C.F.: Spazio In Situ è uno spazio indipendente nato nella periferia di Tor Bella Monaca nel 2016, da allora ci siamo ampliati fino a diventare 11 artisti. Il nostro è uno spazio condiviso nel quale però ognuno ha il proprio studio. Questa caratteristica rispecchia anche la nostra pratica artistica, condividiamo infatti obiettivi e idee operative, mantenendo ciascuno la propria individualità: non ci definiamo collettivo, poiché ognuno porta avanti la personale ricerca artistica e mantiene le proprie peculiarità, seppur lo scambio e il confronto siano una costante. Oltre agli studi d’artista, In Situ ha uno spazio espositivo nel quale vengono proposte mostre collettive di artisti italiani e stranieri, con l’ottica di favorire un dialogo tra realtà contemporanee e offrire una visione eterogenea del panorama artistico attuale.

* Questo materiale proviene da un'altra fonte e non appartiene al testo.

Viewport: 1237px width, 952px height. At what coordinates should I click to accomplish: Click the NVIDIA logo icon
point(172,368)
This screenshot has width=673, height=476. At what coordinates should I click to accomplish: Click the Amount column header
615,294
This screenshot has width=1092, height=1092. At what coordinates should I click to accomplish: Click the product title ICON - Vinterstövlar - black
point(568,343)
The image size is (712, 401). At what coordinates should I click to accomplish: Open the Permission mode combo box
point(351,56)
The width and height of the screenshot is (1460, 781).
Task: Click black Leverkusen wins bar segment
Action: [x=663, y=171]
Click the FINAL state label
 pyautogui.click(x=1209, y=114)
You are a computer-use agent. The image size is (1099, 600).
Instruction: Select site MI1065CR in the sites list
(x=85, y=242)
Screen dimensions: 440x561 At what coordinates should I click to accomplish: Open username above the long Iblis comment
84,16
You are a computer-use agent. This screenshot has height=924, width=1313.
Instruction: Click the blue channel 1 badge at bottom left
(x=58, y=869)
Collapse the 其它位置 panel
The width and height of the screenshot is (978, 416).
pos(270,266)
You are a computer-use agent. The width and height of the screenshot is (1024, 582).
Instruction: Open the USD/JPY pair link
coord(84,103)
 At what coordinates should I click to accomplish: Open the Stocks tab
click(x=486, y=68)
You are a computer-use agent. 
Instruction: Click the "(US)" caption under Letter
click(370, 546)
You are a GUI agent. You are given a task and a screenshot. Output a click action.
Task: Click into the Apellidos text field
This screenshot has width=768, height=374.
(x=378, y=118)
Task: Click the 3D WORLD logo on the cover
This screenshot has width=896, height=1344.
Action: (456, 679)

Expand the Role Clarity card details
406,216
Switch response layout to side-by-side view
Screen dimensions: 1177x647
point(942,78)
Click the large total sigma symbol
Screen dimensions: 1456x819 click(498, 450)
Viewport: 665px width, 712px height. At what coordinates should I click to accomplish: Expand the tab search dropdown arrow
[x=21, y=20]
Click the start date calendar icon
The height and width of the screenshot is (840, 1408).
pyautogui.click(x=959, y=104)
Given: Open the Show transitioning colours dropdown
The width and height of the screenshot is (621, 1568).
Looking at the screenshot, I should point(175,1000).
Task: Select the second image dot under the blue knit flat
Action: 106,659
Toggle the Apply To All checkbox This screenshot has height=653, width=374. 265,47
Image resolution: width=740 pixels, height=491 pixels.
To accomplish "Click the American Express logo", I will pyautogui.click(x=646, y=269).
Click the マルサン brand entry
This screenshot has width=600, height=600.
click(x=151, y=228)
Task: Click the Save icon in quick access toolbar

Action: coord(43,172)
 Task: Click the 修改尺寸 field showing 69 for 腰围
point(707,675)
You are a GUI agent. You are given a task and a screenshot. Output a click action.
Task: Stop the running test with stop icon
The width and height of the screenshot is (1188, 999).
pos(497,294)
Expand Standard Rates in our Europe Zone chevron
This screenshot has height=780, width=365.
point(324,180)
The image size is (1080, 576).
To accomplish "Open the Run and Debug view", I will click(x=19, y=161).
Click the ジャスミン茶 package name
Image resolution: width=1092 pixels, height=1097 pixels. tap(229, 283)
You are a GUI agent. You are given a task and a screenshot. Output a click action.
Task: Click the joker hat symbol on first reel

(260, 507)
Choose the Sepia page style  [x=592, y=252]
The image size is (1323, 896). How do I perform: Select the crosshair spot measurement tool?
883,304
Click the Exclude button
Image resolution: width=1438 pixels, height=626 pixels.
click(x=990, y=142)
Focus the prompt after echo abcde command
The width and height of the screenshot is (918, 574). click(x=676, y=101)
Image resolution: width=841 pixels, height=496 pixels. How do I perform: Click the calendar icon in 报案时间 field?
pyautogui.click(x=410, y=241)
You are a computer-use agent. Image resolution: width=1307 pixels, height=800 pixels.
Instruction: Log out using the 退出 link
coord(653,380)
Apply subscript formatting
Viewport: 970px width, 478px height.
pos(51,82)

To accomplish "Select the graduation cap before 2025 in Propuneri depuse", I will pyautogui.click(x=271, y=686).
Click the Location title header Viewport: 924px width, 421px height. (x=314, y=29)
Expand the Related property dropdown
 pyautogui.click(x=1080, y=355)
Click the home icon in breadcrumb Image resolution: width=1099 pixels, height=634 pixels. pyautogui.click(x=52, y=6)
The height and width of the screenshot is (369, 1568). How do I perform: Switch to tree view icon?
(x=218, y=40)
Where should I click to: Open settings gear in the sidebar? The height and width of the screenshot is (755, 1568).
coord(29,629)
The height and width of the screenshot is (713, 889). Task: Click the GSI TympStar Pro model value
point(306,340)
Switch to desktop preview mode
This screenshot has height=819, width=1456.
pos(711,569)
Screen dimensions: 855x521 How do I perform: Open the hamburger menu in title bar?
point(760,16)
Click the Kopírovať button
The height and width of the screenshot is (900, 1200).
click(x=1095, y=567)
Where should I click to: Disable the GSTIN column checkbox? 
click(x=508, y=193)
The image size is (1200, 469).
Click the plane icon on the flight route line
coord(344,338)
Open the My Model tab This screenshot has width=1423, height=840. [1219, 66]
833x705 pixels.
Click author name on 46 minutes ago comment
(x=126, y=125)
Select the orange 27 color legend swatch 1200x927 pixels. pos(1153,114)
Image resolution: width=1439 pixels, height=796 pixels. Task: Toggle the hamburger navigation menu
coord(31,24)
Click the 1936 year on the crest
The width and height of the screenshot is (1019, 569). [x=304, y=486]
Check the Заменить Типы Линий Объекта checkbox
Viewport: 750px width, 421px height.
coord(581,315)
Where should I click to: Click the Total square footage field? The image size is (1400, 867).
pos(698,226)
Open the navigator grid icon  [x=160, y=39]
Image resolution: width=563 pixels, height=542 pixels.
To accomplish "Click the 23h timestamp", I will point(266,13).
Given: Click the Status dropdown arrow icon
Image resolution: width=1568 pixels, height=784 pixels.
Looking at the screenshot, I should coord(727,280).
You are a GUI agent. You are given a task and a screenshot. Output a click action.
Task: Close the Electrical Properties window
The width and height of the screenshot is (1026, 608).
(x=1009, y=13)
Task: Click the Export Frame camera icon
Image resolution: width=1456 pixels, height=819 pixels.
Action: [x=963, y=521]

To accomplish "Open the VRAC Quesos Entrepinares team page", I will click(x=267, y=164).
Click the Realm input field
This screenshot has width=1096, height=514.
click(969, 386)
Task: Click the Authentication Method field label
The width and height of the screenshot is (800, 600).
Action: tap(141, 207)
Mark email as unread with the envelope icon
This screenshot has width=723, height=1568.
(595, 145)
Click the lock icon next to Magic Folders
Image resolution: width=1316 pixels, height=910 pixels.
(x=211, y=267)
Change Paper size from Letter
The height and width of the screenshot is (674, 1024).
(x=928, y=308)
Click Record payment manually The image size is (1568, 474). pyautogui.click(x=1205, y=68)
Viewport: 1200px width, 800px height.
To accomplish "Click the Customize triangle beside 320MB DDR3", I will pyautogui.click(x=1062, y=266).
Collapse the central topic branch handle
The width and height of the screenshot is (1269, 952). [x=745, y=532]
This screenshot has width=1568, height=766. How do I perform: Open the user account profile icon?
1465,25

V.V.: Dove possiamo vedere i tuoi lavori? Hai qualche mostra in corso?
C.F.: Attualmente è in corso Materia Nova. Roma nuove generazioni a confronto, presso la Galleria d’Arte Moderna di Roma, progetto a cura di Massimo Mininni che coinvolge 8 spazi indipendenti romani, con l’obiettivo di porre l’accento sul fenomeno degli spazi indipendenti e delle realtà romane del momento. All’interno della sezione dedicata a Spazio In Situ, che a sua volta è stata curata da Porter Ducrist, abbiamo messo in atto un’operazione che si può definire site specific, presentando opere che prendessero in esame il museo e le istituzioni culturali, così all’antitesi delle realtà indipendenti che quotidianamente viviamo. Ho presentato una foto tratta dalla serie Immagini digitali, intitolata Stock image: Teenage girl and mature woman observing exhibition in historical museum, nella quale catalogo i pixel che compongono un’immagine digitale secondo i codici RGB di ogni singolo pixel. Proponendo una lista di numeri oggettiva ma inutile, elimino completamente la componente visiva, lasciando solo il titolo originale della foto e il suo formato a suggerirne e quindi immaginarne il contenuto. Operazione simile effettuata con il video in mostra Virtual tour: il deposito opere della GAM, nel quale è stata messa in atto una riflessione sulla “censura” applicata alle opere conservate nei magazzini museali, che di fatto sono negate alla fruizione, oltre che sulle rigide regole di riservatezza degli ambienti. Il video che è stato girato all’interno del deposito opere della Galleria d’Arte Moderna è stato quindi tradotto in codici esadecimali che scorrono nero su bianco oggettivi e ordinati, come un magazzino virtuale, ma allo stesso tempo completamente inutili alla fruizione.
Nella mostra una sezione è dedicata a VERA, Roma, 8 spazi, 54 studi, pubblicazione a cura di Damiana Leoni edita da Quodlibet, che approfondisce la tematica creando una mappa degli spazi indipendenti della Capitale.